We reported last week that Vertimass gained its intermediate technology validation with the US DOE’s Bioenergy Technology Office, which verified performance against negotiated milestones. BETO verification effectively opens the door for Vertimass to move to demonstration scale of its technology for converting ethanol into gasoline, diesel, and jet fuel blend stocks and the chemical building blocks benzene, toluene, and xylene.
But let’s shine a light also on AltAirFuels, which is producing jet fuel and diesel at commercial scale. In march 2012, we reported that United Airlines made history by becoming the first U.S. airline to begin use of commercial-scale volumes of sustainable aviation biofuel. United has agreed to purchase up to 15 million gallons of sustainable biofuel from AltAir Paramount over a three-year period.
Not far from the Inland Empire down Highway 78 is Carlsbad, and that’s home to Verdezyne. They’re working on their fist commercial right now, and as we reported in March 2016, the prospects are promising, as seen by Connell Brothers move in signing an exclusive to distribute 2 million pound per year sales with Verdezyne
And Temecula is a bubbling biotech hub of its own — home to a major Abbott Labs facility and Millipore, and not to mention more than 30 wineries in its role as anchor of Southern California’s wine country — and home to The Digest on the US west coast.

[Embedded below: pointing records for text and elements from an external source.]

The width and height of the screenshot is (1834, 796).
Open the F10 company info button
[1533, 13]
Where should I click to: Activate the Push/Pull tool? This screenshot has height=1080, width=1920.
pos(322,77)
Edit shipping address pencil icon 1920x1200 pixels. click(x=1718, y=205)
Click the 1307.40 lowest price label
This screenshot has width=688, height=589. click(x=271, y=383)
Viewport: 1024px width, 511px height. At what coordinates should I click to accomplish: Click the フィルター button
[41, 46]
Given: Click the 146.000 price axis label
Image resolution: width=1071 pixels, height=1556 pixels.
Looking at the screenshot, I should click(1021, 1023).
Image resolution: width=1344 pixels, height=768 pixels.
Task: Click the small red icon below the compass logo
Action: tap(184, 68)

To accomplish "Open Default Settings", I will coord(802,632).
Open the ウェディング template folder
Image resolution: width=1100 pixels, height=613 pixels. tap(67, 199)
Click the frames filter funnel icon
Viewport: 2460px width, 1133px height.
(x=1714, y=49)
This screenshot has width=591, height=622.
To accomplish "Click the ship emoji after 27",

10. At Sea: The Catalina Channel
We couldn’t resist this off-shore option.
In May, we reported that the California Coastal Commission is set to vote on May 10 whether Marine Bioenergy’s ARPA-E funded open sea kelp farming project in conjunction with the University of Southern California’s Wrigley Institute for Environmental Studies can go forward. The team seeks to trial commercial-scale kelp farming using the technique it has developed for biofuel feedstock in the Catalina Channel in Southern California.